AJP - Regulatory, Integrative and Comparative Physiology, Vol 267, Issue 3 695-R704, Copyright © 1994 by American Physiological Society
Nocodazole inhibition of organic anion secretion in teleost renal proximal tubules
D. S. Miller and J. B. Pritchard
Intracellular Regulation Sections, National Institute of Environmental Health Sciences, National Institutes of Health, Research Triangle Park, North Carolina 27709.
The impact of the microtubule-disrupting drug nocodazole on renal tubular
secretion of organic anions was examined in vitro using proximal tubular
masses from teleost fish. Nocodazole reversibly inhibited 20-30% of the
tubular accumulation of two model organic anions, p-aminohippurate and
fluorescein (FL), by winter flounder tubular masses.
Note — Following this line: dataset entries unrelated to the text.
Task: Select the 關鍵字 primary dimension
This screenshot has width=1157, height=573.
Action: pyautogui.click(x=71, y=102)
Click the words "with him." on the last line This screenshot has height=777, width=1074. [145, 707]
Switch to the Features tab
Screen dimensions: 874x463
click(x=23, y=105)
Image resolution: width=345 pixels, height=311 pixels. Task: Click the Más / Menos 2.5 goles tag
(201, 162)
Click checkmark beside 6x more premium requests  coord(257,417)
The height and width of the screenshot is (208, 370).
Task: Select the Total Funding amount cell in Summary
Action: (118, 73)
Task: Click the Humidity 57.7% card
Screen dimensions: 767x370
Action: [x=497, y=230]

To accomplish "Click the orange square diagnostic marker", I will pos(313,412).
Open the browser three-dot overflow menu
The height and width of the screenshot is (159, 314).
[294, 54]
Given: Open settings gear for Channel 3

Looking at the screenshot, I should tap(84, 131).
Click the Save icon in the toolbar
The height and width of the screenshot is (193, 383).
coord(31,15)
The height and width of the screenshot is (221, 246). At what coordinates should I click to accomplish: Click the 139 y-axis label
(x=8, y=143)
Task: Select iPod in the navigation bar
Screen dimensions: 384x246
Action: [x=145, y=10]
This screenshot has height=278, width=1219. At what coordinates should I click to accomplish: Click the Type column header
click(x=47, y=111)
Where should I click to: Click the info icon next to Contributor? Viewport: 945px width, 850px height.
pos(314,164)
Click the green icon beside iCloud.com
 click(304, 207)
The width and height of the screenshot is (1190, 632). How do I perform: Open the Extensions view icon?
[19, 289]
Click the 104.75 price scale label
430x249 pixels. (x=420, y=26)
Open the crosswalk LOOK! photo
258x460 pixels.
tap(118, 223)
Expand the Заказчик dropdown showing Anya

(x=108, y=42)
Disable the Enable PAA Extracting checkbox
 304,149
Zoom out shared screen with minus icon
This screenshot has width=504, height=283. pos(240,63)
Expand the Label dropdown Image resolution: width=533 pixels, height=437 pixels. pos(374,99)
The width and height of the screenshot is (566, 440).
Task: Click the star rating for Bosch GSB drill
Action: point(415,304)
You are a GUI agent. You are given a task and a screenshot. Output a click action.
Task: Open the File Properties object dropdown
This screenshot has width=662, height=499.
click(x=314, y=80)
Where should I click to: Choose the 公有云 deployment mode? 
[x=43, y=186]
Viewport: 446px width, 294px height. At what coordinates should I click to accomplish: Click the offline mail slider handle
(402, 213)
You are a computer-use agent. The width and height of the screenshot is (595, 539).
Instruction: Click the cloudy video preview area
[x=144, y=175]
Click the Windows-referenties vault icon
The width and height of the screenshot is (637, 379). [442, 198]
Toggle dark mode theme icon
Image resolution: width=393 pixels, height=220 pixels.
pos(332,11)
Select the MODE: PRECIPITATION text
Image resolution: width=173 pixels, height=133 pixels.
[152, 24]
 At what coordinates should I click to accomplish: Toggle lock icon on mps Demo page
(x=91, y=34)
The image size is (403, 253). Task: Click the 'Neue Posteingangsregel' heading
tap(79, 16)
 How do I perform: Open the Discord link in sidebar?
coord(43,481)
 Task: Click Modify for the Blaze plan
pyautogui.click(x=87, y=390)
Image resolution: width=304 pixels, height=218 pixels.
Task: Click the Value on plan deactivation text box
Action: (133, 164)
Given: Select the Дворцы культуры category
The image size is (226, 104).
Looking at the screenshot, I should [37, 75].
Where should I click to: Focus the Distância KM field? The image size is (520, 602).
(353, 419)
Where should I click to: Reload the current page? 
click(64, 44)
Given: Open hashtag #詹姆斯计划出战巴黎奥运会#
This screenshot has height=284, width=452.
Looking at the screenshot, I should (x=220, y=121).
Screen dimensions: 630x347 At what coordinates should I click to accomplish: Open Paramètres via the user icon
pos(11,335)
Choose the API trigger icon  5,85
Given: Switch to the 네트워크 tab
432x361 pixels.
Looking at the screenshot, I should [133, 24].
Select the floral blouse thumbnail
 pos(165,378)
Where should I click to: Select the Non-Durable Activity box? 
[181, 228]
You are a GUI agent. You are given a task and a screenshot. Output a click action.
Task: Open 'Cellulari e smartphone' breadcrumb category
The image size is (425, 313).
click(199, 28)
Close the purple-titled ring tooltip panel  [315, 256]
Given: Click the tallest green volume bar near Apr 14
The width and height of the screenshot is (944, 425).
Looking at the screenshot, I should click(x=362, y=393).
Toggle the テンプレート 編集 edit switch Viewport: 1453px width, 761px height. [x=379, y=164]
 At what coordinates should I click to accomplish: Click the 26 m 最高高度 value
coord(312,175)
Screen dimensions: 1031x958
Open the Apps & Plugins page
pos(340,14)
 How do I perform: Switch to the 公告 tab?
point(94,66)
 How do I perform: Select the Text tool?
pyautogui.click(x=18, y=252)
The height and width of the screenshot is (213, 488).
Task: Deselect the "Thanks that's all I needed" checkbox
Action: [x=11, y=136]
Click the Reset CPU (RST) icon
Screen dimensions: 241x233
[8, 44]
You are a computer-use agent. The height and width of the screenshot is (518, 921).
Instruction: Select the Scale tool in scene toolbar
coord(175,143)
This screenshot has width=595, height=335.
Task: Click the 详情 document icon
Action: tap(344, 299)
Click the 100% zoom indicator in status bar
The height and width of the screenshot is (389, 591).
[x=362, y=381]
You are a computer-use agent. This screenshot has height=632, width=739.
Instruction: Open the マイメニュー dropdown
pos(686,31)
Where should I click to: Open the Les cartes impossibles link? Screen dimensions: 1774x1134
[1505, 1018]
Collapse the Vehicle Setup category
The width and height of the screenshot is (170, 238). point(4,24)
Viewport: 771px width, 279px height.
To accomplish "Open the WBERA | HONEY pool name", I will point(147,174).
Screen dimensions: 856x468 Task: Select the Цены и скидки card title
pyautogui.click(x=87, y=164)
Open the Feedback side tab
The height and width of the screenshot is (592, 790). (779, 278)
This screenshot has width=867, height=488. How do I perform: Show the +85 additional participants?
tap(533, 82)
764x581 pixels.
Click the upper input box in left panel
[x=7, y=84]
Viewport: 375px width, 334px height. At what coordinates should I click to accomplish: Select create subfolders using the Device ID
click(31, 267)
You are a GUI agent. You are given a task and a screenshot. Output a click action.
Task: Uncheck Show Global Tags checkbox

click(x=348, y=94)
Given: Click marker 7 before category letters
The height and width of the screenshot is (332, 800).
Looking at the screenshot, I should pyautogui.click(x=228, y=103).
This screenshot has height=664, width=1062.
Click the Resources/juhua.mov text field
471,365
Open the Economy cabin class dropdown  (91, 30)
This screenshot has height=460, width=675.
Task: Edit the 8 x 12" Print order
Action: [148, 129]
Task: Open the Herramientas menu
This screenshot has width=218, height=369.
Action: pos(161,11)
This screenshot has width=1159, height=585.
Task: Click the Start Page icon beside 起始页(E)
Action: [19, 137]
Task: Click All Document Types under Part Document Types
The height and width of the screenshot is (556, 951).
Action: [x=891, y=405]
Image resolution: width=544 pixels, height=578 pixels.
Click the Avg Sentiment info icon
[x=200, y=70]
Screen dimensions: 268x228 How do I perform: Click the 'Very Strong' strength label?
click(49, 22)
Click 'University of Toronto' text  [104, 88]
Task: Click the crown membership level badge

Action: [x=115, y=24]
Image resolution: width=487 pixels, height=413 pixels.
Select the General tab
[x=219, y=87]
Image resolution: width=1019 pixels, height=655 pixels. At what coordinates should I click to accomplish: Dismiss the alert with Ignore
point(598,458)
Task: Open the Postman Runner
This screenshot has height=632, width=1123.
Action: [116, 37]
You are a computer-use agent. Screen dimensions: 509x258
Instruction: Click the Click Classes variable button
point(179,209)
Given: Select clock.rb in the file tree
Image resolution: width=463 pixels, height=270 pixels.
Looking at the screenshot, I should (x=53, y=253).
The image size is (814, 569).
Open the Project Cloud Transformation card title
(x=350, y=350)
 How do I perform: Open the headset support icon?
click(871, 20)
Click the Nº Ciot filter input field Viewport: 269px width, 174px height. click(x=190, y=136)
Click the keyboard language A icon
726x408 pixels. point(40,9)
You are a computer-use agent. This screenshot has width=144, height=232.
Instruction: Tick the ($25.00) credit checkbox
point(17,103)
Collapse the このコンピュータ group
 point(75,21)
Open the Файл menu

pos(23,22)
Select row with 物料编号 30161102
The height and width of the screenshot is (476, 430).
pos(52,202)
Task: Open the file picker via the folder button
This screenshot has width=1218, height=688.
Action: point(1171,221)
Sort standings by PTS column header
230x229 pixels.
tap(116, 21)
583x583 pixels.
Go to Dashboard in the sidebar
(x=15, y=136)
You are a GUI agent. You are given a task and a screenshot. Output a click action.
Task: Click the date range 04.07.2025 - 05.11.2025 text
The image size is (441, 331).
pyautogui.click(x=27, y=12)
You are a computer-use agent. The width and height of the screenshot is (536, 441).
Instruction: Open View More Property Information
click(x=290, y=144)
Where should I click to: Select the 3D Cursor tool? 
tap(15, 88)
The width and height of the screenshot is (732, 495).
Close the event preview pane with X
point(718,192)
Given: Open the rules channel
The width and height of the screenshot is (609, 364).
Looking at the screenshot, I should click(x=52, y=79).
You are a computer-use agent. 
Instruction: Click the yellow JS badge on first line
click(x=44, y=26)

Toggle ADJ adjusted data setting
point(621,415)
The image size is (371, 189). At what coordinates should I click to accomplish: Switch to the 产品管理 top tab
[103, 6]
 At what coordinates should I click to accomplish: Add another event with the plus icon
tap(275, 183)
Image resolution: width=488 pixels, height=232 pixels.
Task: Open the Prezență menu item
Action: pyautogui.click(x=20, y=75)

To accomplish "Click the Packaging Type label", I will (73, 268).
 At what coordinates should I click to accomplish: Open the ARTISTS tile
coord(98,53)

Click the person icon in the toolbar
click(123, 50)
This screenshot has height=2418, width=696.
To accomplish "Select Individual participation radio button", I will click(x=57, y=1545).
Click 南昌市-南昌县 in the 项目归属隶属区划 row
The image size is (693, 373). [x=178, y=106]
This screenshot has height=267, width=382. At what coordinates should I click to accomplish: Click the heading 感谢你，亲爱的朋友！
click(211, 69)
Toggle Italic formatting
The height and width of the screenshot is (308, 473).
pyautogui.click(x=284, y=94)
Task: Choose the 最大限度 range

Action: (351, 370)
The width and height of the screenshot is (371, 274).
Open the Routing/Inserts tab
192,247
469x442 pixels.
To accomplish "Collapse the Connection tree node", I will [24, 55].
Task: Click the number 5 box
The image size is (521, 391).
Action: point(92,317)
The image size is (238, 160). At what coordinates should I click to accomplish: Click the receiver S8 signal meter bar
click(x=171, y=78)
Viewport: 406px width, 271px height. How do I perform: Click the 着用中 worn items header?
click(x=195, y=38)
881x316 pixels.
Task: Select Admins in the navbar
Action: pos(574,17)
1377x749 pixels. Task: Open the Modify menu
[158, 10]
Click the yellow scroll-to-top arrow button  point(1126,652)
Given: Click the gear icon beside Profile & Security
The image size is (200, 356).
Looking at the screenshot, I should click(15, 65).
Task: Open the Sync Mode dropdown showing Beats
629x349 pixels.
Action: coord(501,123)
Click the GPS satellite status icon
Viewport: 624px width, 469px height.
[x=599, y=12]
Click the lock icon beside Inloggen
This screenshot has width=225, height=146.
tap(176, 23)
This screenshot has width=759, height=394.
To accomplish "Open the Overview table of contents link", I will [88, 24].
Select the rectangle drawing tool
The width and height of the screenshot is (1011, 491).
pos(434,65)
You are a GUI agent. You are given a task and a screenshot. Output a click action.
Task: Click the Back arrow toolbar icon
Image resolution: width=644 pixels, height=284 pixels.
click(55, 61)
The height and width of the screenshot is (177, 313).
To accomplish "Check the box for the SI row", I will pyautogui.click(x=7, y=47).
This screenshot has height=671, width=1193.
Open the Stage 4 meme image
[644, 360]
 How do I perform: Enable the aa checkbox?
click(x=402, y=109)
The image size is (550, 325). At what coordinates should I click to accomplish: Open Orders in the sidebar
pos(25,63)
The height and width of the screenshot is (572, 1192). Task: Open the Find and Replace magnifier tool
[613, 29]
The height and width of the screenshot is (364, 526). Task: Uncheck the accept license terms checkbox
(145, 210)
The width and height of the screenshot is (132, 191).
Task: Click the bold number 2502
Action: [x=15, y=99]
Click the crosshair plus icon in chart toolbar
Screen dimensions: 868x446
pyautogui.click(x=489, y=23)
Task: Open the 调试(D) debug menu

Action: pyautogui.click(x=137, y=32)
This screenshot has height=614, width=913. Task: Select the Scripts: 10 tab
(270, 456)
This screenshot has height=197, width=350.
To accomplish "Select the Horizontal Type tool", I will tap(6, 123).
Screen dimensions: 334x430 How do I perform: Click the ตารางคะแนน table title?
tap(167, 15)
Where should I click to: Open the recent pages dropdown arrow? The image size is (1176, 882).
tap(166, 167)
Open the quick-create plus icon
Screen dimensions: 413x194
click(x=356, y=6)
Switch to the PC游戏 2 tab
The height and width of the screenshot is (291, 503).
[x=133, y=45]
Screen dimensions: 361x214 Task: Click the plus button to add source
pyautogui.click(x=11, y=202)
However, the drug had
no effect on the initial rate of organic anion uptake. Thus it did not
reduce transport into the cells at the basolateral membrane, either
directly by affecting basolateral organic anion transport proteins or
indirectly by altering metabolism or ion gradients. Instead,
epifluorescence video microscopy and digital image analysis of killifish
tubules showed that nocodazole greatly reduced luminal accumulation of FL
and had a smaller effect on cellular dye accumulation. Luminal FL
accumulation returned to control levels when tubules were incubated in
drug-free medium. Confocal fluorescence microscopy confirmed the marked
reduction in luminal FL concentration and demonstrated that intracellular
punctate FL accumulation was also markedly reduced. Finally,
immunohistochemistry with an anti-tubulin antibody showed that the
concentrations of nocodazole used in the above experiments reversibly
disrupted microtubules within renal epithelial cells. These data indicate
that a component of organic anion secretion in teleost proximal tubule is
dependent on an intact microtubular network.